Text passage:
# Work Visa Q's for Chicago to Ottawa Move



## meganewhitney (Mar 7, 2012)

Hi all,

I am an American with five years of experience at a non-profit study abroad provider. I am hoping to move to Ottawa, where my boyfriend lives, as soon as possible. I have applied for several jobs in the non-profit and education sectors. I qualify for a work visa* if *I receive a job offer. But my question is, what is the likelihood that one of these organizations would be willing to hire an American? My profession doesn't qualify as one of the select professions that would be granted a work visa without a job offer. I am trying to get a sense of the time and money involved for me and an organization if they offered me a position. I am feeling discouraged as it seems like you can get a work visa if you're offered a job, but to be offered a job you need a work visa...

Thanks in advance for your advice and suggestions!

Megan


----------



## Auld Yin (Mar 10, 2009)

Your final statement isn't completely true. You require a job offer from an employer who has obtained, or willing to obtain, from the Government a LMO (Labour Market Opinion). These are becoming increasingly difficult to get.

Given task A: List the kinds of employer or work sector named in the first post of the work visa thread.
Given task B: Pick up the work visa thread after its final sentence and write what comes next.

Source data:
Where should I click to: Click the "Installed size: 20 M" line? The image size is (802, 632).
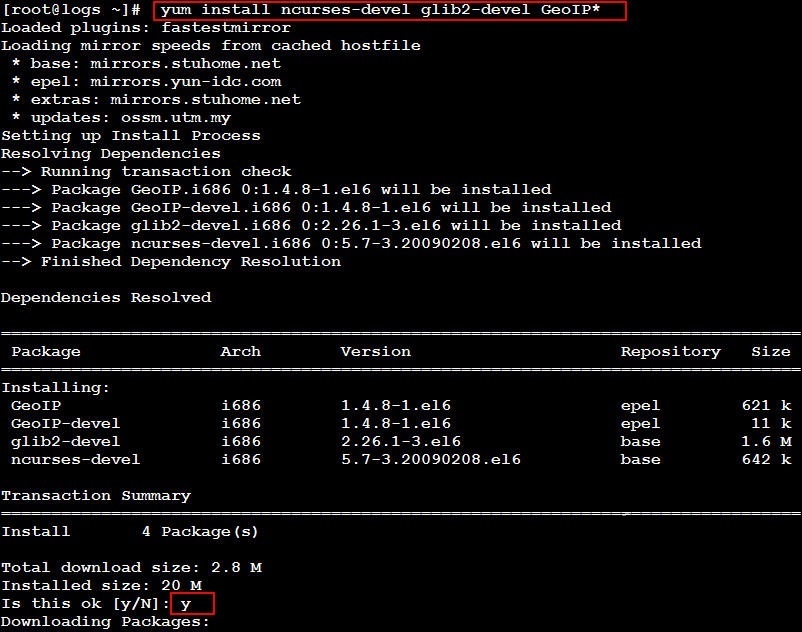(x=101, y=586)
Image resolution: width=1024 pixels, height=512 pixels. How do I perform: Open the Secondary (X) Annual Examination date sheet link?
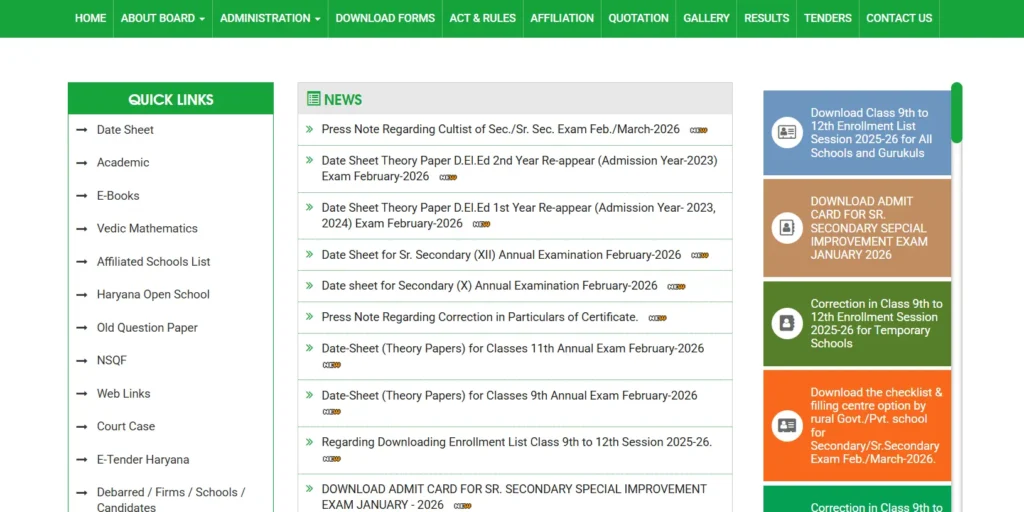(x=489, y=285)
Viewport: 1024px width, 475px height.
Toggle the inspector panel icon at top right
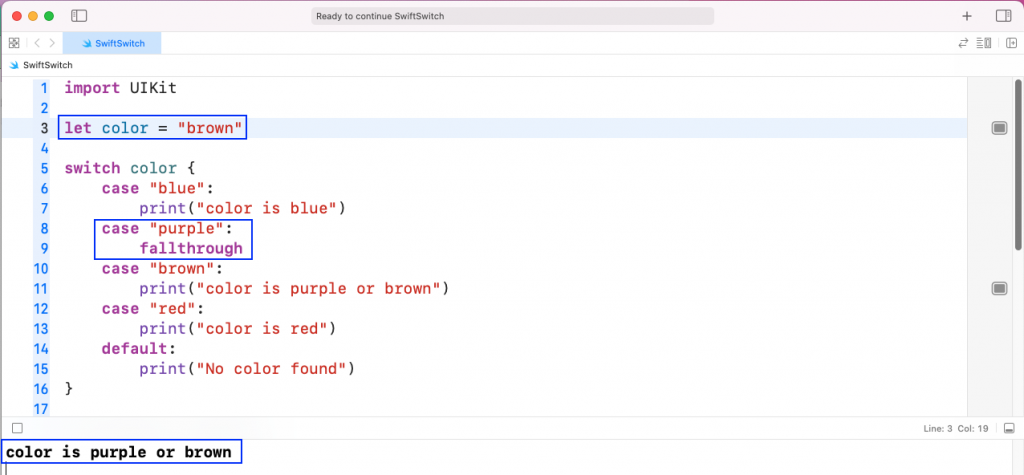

Written answer A:
- a non-profit study abroad provider
- the non-profit sector
- the education sector

Written answer B:
----------



## meganewhitney (Mar 7, 2012)

Thanks for your reply. I've done more research on getting an LMO and it seems like the employer needs to be able to show that they can't find a Canadian citizen that is qualified to do the work. I doubt a non-profit or college/university could prove this. It also looks like it takes at least 2 months to process a work visa in the US. Usually employers want to you to start working within a few weeks. 

I'm definitely discouraged now. It sounds like it's a waste of time to apply for a job. If anyone has had any success with being in a similar situation as me, I'd love to hear your advice.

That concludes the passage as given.